--- PAGE EXTRACT ---
Humans have also learned to organize experience though the systematic categorization of phenomena and concepts into regulative patterns, which are then culturally inscribed, thereby increasing chances of survival. Humans seem to have an instinctual tendency to want to fit things into predetermined categories, and especially gain pleasure from identifying and perceiving ‘perfect’ examples of the categories that are habitually recognized -  what psychologists term ‘preference-for-prototypes’. [ii] In this context, the factors that mark something out as ‘beautiful’ can be understood as linked to what seems most representative of its kind, or what makes something closest to the prototype. This tendency supplies a non-metaphysical basis for the belief that when we find a rose beautiful we are moving beyond the sensible experience and grasping a construct which, while it is based on sensory experience, is mentally autonomous. 

A sense of beauty is also important in relation to the brain-based chemical rewards that are essential for cognition and action, because human encounters with the world are evaluative. We engage with the world in terms of its positive or negative implications for us, but these assessments must also be dynamic, because rewards of value are unstable.[iii] Our response to something beautiful triggers chemicals in our brain associated with the positive experience of happiness, and this benign emotional state in its turn increases my survival potential.  The sight of something beautiful can trigger dopamine, a chemical that is emitted when there is expectation of a reward. The role of beauty within deeply entrenched rituals and actions also help to stimulate the release of oxytocin, the so-called ‘bonding hormone’.  Something beautiful can also release serotonin, which is linked to a sense of social status which bolsters good feelings associated with the positive values they embody for those who grow, give, or receive them.[iv]

In this sense, beauty is much more than simply a pleasurable experience. It is closely related to optimizing brain-body coordination. Our embodied mind is responding on physiological and mental levels to a harmonious experience that involves our senses in unison. We experiencing a complex sensory stimulus  emerging in an orderly way that is suggestive of some underlying generative process. What all this evidence suggests is that we are unconsciously aligning our senses and brain with the beautiful thing’s dynamically patterned order of growth.

--- INFORMATION PROVIDED ---
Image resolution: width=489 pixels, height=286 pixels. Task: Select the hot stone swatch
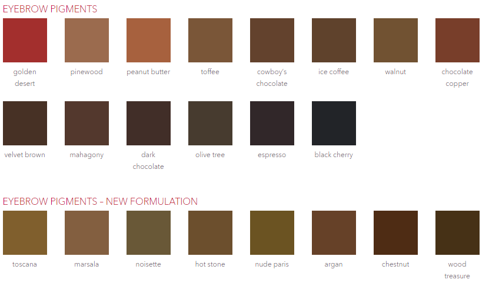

--- AIM A ---
Answer the following about the passage on beauty:
(i) What term do psychologists use for the pleasure humans take in perceiving "perfect" examples of habitually recognized categories?
(ii) Which chemical does the passage call the so-called "bonding hormone"?
(iii) According to the final paragraph, beauty is closely related to optimizing what?
--- AIM B ---
Quote the passage on beauty between "In this sense, beauty" and "order of growth.", inclusive.

--- CORRECT ANSWER A ---
(i) Preference-for-prototypes
(ii) Oxytocin
(iii) Brain-body coordination

--- CORRECT ANSWER B ---
In this sense, beauty is much more than simply a pleasurable experience. It is closely related to optimizing brain-body coordination. Our embodied mind is responding on physiological and mental levels to a harmonious experience that involves our senses in unison. We experiencing a complex sensory stimulus  emerging in an orderly way that is suggestive of some underlying generative process. What all this evidence suggests is that we are unconsciously aligning our senses and brain with the beautiful thing’s dynamically patterned order of growth.